“Ayo cepat.. cepat..”, ujar pelatih lari Kencana
dengan kerasnya menggunakan toa.
“Kencana.. kencana… kamu ganteeng deh”, diimbangi teriakan puluhan
wanita yang berada dipinggiran lintasan atletik olimpiade untuk menyemangati
Kencana.
Peserta lain berada didepan Kencana. Kencana ingin
menjadi juara olimpiade hari ini, dia tidak mau menunggu hari esok untuk
menjadi juara.
Kencana lalu melaju, lari mendayu-dayu sekuat tenaga.

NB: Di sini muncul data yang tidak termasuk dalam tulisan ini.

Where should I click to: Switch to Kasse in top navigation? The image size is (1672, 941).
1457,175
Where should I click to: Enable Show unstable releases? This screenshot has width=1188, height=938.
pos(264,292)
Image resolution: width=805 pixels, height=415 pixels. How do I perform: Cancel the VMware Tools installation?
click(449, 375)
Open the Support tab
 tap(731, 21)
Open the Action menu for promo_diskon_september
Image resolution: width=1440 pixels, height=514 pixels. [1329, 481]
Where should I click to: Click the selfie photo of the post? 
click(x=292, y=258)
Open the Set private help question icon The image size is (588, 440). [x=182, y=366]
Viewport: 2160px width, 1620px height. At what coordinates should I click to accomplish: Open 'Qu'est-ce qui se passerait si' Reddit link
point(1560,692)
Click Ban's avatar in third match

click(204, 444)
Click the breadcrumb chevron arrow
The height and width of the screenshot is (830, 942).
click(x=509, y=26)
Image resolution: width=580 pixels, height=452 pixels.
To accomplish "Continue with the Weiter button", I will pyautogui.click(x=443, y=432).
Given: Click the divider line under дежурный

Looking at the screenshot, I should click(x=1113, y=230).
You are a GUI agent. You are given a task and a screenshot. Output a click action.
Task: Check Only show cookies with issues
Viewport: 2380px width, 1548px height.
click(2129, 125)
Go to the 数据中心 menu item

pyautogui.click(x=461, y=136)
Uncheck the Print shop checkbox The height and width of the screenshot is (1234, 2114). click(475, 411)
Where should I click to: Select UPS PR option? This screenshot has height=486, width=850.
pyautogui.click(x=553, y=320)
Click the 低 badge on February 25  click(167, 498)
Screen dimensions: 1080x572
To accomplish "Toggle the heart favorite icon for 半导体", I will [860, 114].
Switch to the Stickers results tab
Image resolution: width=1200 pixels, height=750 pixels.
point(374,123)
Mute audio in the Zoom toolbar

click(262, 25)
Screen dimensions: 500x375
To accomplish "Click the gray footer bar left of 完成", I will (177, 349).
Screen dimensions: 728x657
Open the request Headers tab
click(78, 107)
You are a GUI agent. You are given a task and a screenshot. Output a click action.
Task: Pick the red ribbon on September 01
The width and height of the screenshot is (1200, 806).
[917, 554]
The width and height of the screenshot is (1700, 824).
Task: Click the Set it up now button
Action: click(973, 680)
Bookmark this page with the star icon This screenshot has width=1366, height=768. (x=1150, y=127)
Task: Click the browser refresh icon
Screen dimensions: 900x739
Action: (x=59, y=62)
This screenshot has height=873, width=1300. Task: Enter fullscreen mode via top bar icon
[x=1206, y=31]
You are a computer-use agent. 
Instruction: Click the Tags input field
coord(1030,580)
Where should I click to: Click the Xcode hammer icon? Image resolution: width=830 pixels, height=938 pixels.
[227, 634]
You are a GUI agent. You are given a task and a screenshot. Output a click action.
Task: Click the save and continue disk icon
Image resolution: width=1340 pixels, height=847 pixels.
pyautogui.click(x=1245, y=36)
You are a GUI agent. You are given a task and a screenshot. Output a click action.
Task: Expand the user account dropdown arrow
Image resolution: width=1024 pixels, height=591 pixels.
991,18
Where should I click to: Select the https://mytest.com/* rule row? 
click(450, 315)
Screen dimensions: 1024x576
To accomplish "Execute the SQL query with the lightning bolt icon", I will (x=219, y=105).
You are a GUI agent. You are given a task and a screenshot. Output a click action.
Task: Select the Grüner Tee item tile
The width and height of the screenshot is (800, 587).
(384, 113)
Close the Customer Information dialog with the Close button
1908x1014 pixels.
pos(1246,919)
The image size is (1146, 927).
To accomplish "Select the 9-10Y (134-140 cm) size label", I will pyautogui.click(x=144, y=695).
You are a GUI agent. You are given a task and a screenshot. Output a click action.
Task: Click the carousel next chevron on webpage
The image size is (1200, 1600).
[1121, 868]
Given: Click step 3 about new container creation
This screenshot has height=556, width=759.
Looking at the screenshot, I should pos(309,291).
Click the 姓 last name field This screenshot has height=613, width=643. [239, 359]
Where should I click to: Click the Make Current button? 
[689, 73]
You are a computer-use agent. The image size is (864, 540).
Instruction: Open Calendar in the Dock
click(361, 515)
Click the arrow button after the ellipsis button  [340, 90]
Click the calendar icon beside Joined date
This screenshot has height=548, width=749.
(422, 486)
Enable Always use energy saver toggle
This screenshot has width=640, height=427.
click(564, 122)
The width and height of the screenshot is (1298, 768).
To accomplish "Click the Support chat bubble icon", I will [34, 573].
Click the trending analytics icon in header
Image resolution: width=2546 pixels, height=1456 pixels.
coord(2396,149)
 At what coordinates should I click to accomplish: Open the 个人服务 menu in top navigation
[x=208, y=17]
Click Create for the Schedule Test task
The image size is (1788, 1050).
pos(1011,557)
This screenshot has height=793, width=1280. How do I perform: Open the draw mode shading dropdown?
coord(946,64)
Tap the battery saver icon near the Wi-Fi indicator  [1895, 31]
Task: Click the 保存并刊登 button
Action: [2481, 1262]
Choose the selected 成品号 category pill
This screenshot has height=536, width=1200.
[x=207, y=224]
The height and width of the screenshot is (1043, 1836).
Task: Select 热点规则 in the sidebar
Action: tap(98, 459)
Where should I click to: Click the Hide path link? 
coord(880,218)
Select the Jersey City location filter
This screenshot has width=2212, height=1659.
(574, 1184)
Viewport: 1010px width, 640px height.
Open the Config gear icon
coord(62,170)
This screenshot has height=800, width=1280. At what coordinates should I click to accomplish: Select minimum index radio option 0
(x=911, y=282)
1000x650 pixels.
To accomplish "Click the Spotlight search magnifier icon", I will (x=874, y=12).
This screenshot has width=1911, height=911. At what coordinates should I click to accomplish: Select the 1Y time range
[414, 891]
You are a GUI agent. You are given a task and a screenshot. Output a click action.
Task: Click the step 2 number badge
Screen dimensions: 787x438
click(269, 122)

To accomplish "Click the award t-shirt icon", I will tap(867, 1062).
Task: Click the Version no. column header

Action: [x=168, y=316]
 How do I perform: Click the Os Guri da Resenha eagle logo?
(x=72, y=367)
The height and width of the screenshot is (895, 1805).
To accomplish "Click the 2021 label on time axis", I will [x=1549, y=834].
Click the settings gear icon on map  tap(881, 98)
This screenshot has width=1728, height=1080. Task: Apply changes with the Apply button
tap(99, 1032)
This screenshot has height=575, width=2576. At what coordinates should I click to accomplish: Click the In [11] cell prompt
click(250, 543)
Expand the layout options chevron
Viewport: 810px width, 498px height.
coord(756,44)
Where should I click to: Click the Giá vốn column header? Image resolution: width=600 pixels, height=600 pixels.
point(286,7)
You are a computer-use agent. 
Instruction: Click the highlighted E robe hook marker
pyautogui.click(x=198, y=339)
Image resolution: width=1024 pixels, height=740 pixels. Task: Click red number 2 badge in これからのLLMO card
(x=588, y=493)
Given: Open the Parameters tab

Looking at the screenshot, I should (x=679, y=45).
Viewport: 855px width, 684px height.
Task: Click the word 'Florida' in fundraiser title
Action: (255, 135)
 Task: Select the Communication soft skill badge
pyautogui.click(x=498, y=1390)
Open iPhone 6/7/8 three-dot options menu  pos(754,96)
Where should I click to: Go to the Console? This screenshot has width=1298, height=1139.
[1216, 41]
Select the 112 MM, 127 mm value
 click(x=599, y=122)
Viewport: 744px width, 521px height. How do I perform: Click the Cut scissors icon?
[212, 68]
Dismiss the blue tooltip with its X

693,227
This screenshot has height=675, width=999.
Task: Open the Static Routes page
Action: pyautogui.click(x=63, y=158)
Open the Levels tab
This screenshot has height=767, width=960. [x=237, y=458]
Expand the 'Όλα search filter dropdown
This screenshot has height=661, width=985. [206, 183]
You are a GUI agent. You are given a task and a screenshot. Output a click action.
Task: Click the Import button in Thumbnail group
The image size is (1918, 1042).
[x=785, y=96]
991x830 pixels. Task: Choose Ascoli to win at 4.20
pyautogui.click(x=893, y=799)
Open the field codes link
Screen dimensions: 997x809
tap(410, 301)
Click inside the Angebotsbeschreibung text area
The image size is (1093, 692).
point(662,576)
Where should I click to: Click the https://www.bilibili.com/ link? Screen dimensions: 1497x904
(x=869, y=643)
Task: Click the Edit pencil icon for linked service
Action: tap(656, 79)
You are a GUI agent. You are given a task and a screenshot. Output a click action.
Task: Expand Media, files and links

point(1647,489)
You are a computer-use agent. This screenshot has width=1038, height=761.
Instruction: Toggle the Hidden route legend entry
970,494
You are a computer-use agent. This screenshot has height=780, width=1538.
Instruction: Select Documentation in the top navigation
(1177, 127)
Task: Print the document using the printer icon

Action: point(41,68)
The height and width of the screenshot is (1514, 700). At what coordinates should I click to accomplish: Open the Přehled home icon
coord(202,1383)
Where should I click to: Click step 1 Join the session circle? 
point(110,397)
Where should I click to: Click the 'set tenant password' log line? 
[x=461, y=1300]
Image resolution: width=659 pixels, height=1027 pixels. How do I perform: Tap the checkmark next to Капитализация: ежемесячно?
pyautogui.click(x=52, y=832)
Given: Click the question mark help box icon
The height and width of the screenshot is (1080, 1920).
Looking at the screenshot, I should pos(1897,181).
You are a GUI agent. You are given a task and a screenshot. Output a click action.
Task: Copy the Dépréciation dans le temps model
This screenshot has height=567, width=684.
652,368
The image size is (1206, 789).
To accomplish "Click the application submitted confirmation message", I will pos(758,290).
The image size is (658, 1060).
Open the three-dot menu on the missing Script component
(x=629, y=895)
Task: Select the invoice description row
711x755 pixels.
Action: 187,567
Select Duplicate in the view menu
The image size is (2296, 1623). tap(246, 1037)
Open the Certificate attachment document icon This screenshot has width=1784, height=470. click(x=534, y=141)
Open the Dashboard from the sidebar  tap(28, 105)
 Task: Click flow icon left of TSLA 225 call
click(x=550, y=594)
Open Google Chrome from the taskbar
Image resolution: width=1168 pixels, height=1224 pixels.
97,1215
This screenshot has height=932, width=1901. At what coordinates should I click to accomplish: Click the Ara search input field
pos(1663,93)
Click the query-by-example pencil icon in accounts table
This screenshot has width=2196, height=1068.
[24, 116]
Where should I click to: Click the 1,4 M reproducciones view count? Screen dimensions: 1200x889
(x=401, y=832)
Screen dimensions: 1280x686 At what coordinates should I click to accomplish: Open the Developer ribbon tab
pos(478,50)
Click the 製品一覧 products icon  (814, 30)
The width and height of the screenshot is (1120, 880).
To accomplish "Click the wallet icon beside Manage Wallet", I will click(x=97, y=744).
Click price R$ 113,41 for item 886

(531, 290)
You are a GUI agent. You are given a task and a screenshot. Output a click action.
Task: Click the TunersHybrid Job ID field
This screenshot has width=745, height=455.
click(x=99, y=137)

Kakinya sudah mengeras, otot-otot seperti mau mengelupas. Ini putaran terakhir
bagi nya dihitungan ke-8 dalam perlombaan lari olimpiade tingkat dunia. Dia tidak
mau melewatkan kesempatan terakhir, dilibaslah semua deretan peserta lain hanya
dalam beberapa detik saja.
Akhirnya garis finish tercapai, teriakan puluhan
wanita dan pelatih lari yang sejak putaran 1 hingga putaran 8 menyemangati
Kencana mulai berhenti begitu Kencana menghentikan lari dan berjalan kaki.
Para peserta lain yang notabene terdiri dari anak-anak, dewasa hingga orang tua adalah
saingannya Kencana. Di lintasan terluar terdiri dari kakek-kakek tua yang jalan
kaki tergopoh-gopoh, malah ada yang memakai bantuan tongkat penyangga untuk
berjalan. Di lintasan terdalam dihuni oleh para pemuda pemudi yang berlari-lari
kecil sembari mengenakan earphone music
ditelinga kiri dan kanan mereka. Muda mudi ini bergaya modis, celingak celinguk
kepala memperhatikan sekelilingnya kalau-kalau ada yang menarik bagi indera
mata dan nafsu birahi. Di lintasan tengah, banyak anak-anak yang didampingi
orang tua nya bersenda gurau sembari berlari.
Ya, ini adalah putaran terakhir ke-8 nya di
lapangan sabuga. Teriakan para wanita dan suasana olimpiade itu hanya ilusi
yang diciptakan di dalam otak Kencana.